For instance, community members can contribute with insights on the meanings of Indigenous place names, the symbolism in pictorial documents, and the oral histories associated with colonial records. At the same time, communities will have authority control over the information they input in the platforms and can decide to share it, or not with the wider world. These collaborations ensure that AI-driven analyses respect and incorporate CARE principles, Indigenous perspectives, creating a more inclusive and holistic understanding of history.
A Future Shaped by AI and Collaboration
As AI continues to advance, its applications in historical archaeology will only grow more sophisticated. By combining NLP, computer vision, HTR, and GIS, projects like the examples presented here, are creating new possibilities for exploring the past. These tools allow researchers to analyse massive datasets, uncover hidden patterns, and connect fragmented historical records across time and space. Furthermore, with the introduction of Large Language Models and the boom of Generative AI, other possibilities are opening up to work with large volumes of historical texts.
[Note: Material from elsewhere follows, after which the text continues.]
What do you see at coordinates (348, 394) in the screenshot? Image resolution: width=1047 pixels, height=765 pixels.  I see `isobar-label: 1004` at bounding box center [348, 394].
However, the true potential of AI lies in its ability to foster collaboration—between historians, archaeologists, computer scientists, and the communities whose histories these archives represent. Together, these diverse voices are reshaping how we remember, study, and engage with the past. This is the case of a recent project called ‘The New Spain Fleets: Delving into three centuries of socioeconomic history through Artificial Intelligence’ where a collaboration between many disciplines are taking place.
AI can be not just a tool for uncovering history but a bridge that connects us to the stories, cultures, and peoples who shape our world. As we continue to reimagine historical archaeology with AI, we are not only advancing scholarship but also ensuring that history remains a living, dynamic dialogue for generations to come.